--- START OF DOCUMENT ---
I am creating RAG using langchain. Everything is working fine when it comes to PDF.
But, I have a task to ingest excel .xlsx spreadsheets, find the table inside of them and then parse that table for the RAG.
I am unable to automatically identify the empty rows, columns, merged rows/columns for text etc, and remove them. Are there open source libraries that can help with it? Or is there something in langchain itself that can be of help?
You can use UnstructuredExcelLoader to read excel, it will automatically remove empty rows, columns, merged rows/columns.
here is the example excel:
install UnstructuredExcelLoader:
pip install --upgrade --quiet langchain-community unstructured openpyxl
here is the code:
from langchain_community.document_loaders import UnstructuredExcelLoader
loader = UnstructuredExcelLoader("info.xlsx", mode="elements")
docs = loader.load()
print(docs)
output:
[
Document(
metadata={
'source': 'info.xlsx',
'filename': 'info.xlsx',
'last_modified': '2025-02-26T12:27:20',
'page_name': 'sheet1',
'page_number': 1,
'text_as_html': '...',
'languages': ['eng', 'slk'],
'filetype': 'application/vnd.openxmlformats-officedocument.spreadsheetml.sheet',
'category': 'Table',
'element_id': 'f49eba60e57d559f9af34a28d1a01e51'},
page_content='id name email phone a1 nick 12345678 a2 jack 2@mail.com 12345678 a3 john 3@mail.com 12345678 a4 4@mail.com 12345678 a5 may 5@mail.com 12345678'
)
]
ref : https://python.langchain.com/docs/integrations/document_loaders/microsoft_excel/
--- END OF DOCUMENT ---
TO DO:
• 1. Answer these about the langchain Excel thread, one per line:
(a) Which file type does the asker say already works fine?
(b) What value is given for the mode argument when the loader is created?
(c) What category is shown in the output metadata?
• 2. List every package named in the pip install command in the langchain Excel thread.
--- START OF DATA SEGMENT ---
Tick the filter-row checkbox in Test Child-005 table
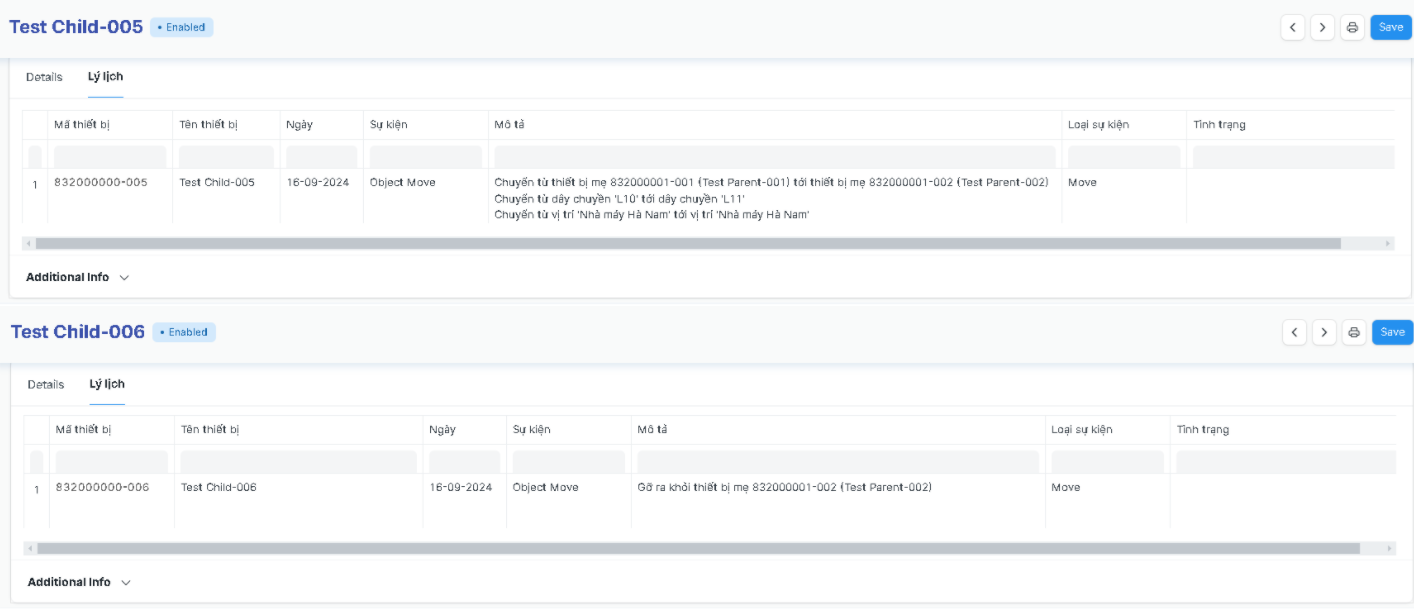The width and height of the screenshot is (1414, 609). pos(35,157)
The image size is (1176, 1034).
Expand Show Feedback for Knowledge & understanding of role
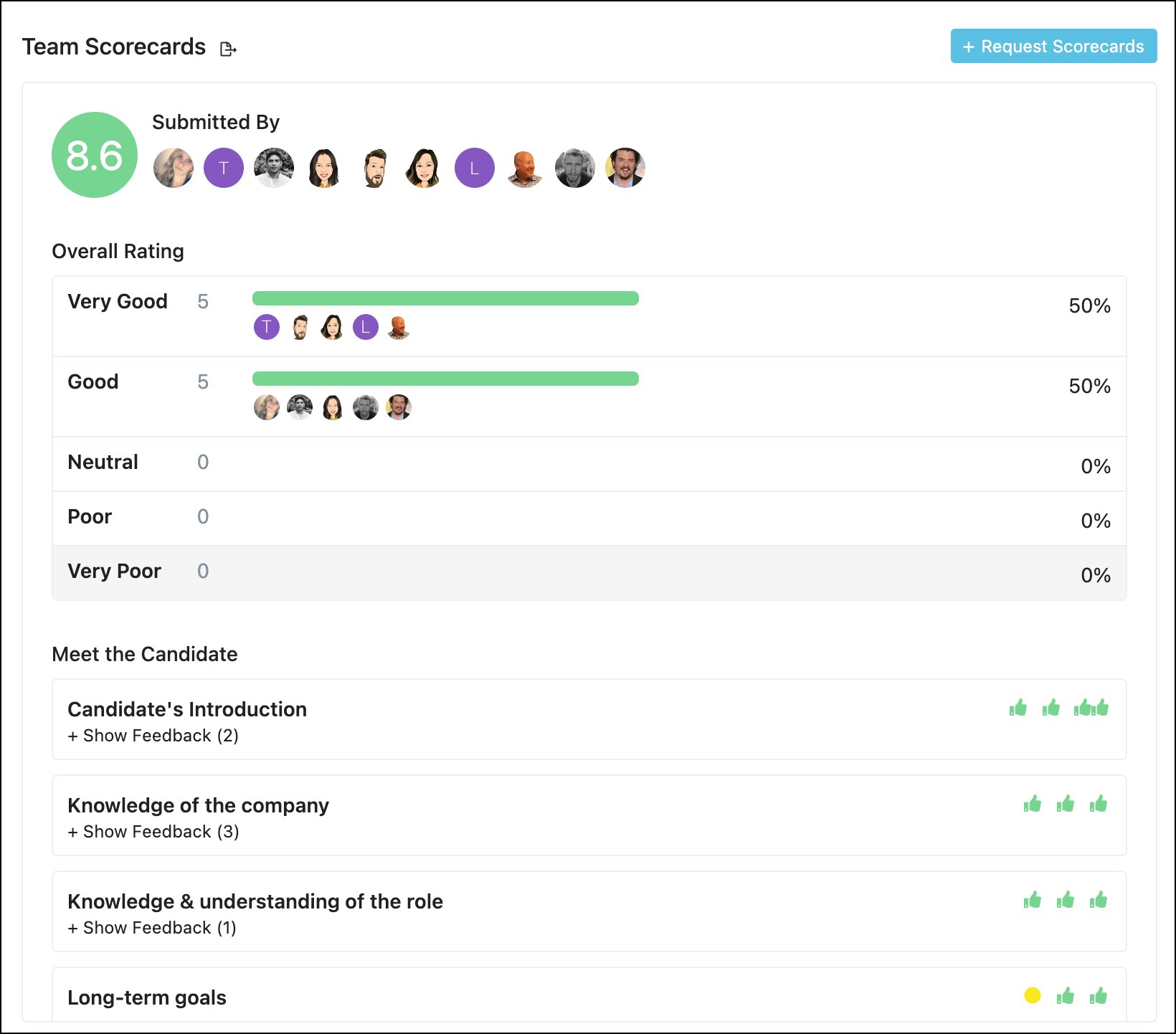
--- END OF DATA SEGMENT ---
TASK RESULTS:
• 1.
(a) PDF
(b) "elements"
(c) Table

• 2. langchain-community, unstructured, openpyxl